El 19 de septiembre no es una fecha en el calendario mexicano: es una herida y, al mismo tiempo, una cicatriz. Hoy, cuatro décadas después del terremoto de 1985, recordamos aquel amanecer en que la Ciudad de México se derrumbó sobre sí misma. Miles de vidas quedaron sepultadas bajo concreto y polvo, y el país entero descubrió la fragilidad de una metrópoli erigida sobre suelo traicionero. Pero de esas ruinas surgió algo más poderoso que el acero y el cemento: una ciudadanía que, sin esperar órdenes, rescató, sostuvo, curó y exigió. Los “topos” —héroes anónimos— simbolizaron la dignidad de un pueblo que no se resignó a la tragedia ni al silencio oficial.
De aquel dolor nacieron instituciones y hábitos que nos definen: el Sistema de Alerta Sísmica, códigos de construcción más estrictos, simulacros que cada 19 de septiembre detienen al país para recordarnos que la prevención salva vidas. No fue un regalo del gobierno, sino una conquista ciudadana.
Treinta y dos años después, en 2017, la tierra volvió a sacudirnos. Otra vez cayeron edificios, otra vez lloramos a cientos de víctimas. Pero también fue evidente que habíamos aprendido: los protocolos se activaron, los voluntarios se multiplicaron. Quedaron expuestas desigualdades —construcciones precarias en barrios pobres—, pero la respuesta fue más rápida, más consciente, más organizada. El país había pasado de la improvisación a la cultura de la protección civil, entendiendo que la resiliencia no se improvisa: se educa, se entrena, se construye cada día.
Sin embargo, no todos los pueblos enfrentan la furia de la naturaleza con las mismas herramientas. En Afganistán, un reciente terremoto en Nangarhar dejó más de dos mil muertos. Allí, las víctimas no fueron sólo de la tierra que tembló, sino de los dogmas que encadenan a las mujeres: muchas quedaron atrapadas sin rescate porque la religión prohibió a hombres tocarlas; otras murieron sin atención médica porque no tenían un tutor masculino que las acompañara. La naturaleza derrumbó edificios; las normas derrumbaron la dignidad.

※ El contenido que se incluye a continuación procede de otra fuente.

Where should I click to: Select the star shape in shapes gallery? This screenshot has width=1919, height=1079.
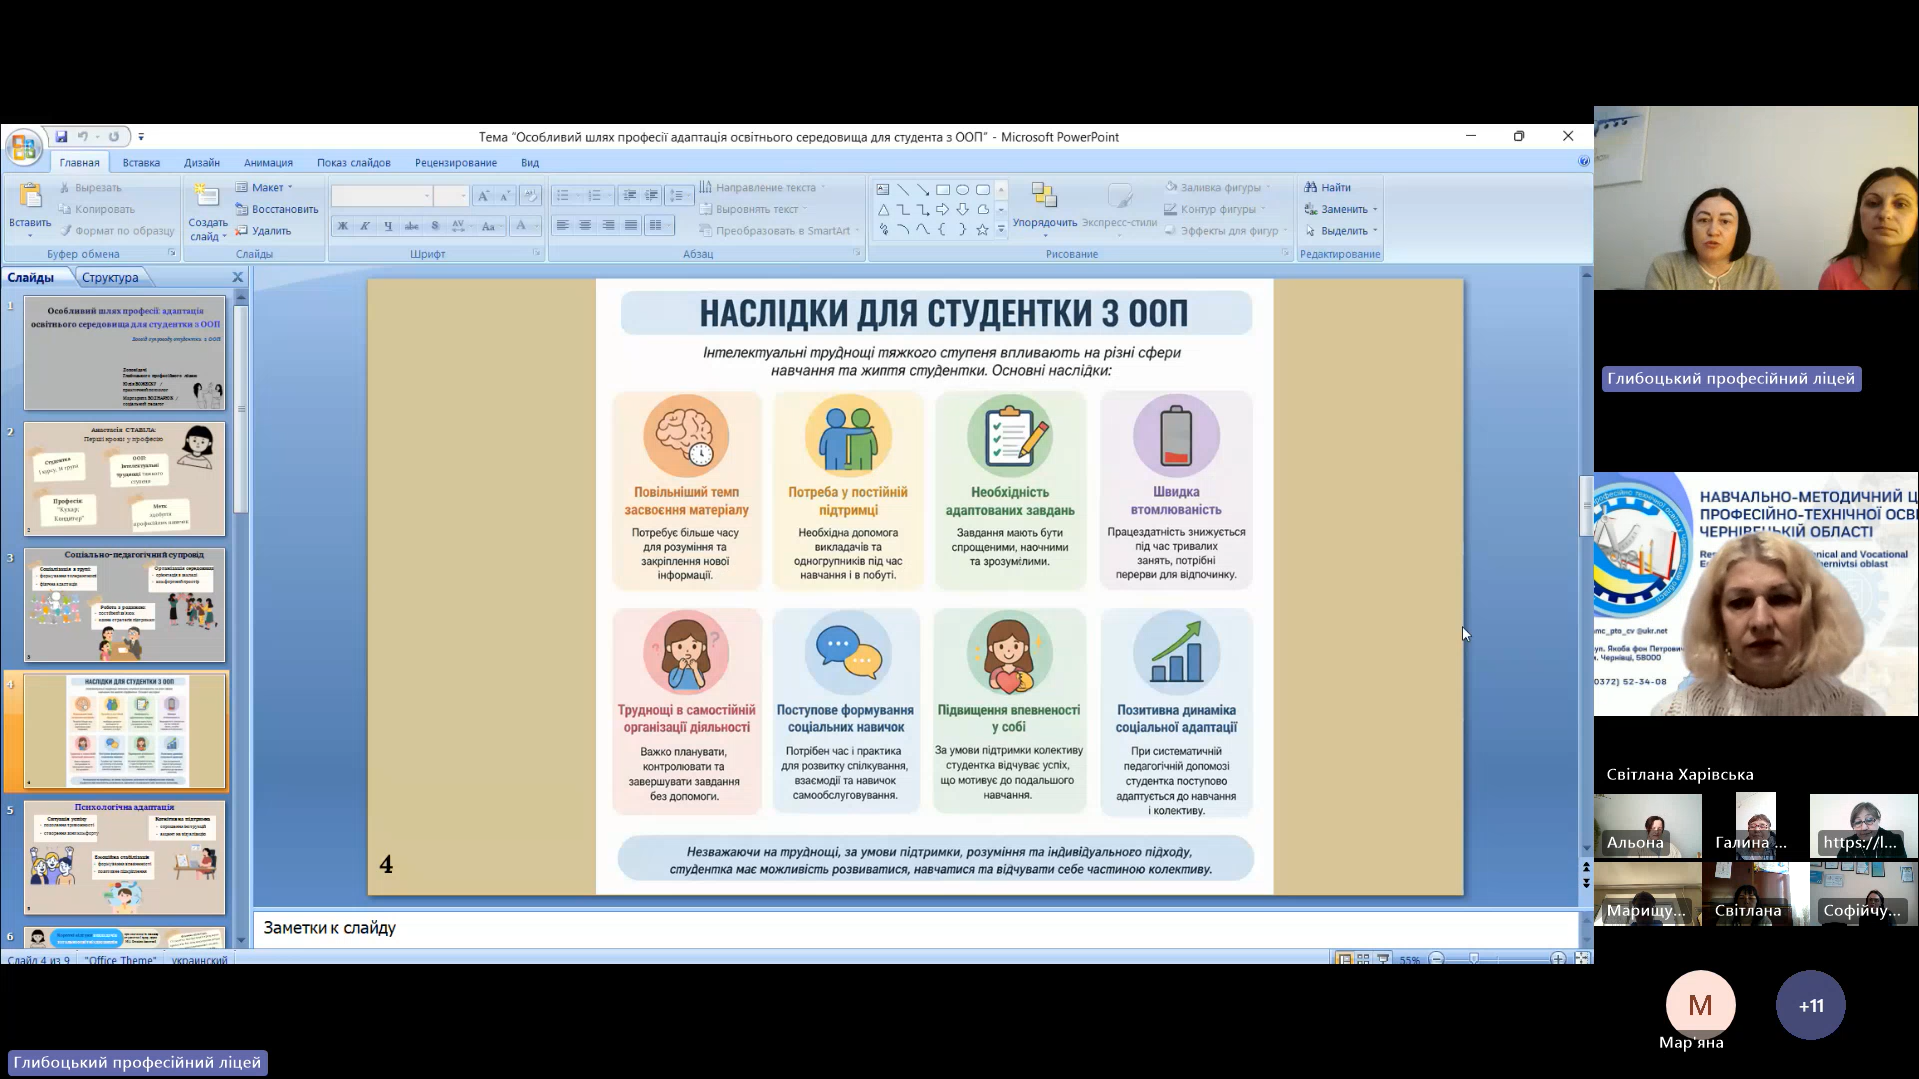coord(982,230)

Mientras México ha hecho de la inclusión su fuerza, Afganistán nos muestra el reverso: cuando la cultura de prevención cede ante la cultura de la exclusión, el desastre natural se convierte en catástrofe humana.

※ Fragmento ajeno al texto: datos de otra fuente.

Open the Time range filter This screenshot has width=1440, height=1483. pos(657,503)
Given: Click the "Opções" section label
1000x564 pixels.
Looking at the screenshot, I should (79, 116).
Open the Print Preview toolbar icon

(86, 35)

Por eso, al conmemorar a las víctimas de 1985 y 2017, no sólo hablamos de memoria: hablamos de futuro. La mejor manera de honrarlas es fortalecer una protección civil que sea equitativa, laica y solidaria. Invertir en educación, tecnología y comunidad. Entender que, tarde o temprano, la tierra volverá a moverse, pero que lo verdaderamente inmóvil debe ser nuestra convicción de que ninguna vida es sacrificable, ninguna voz prescindible, ningún cuerpo invisible.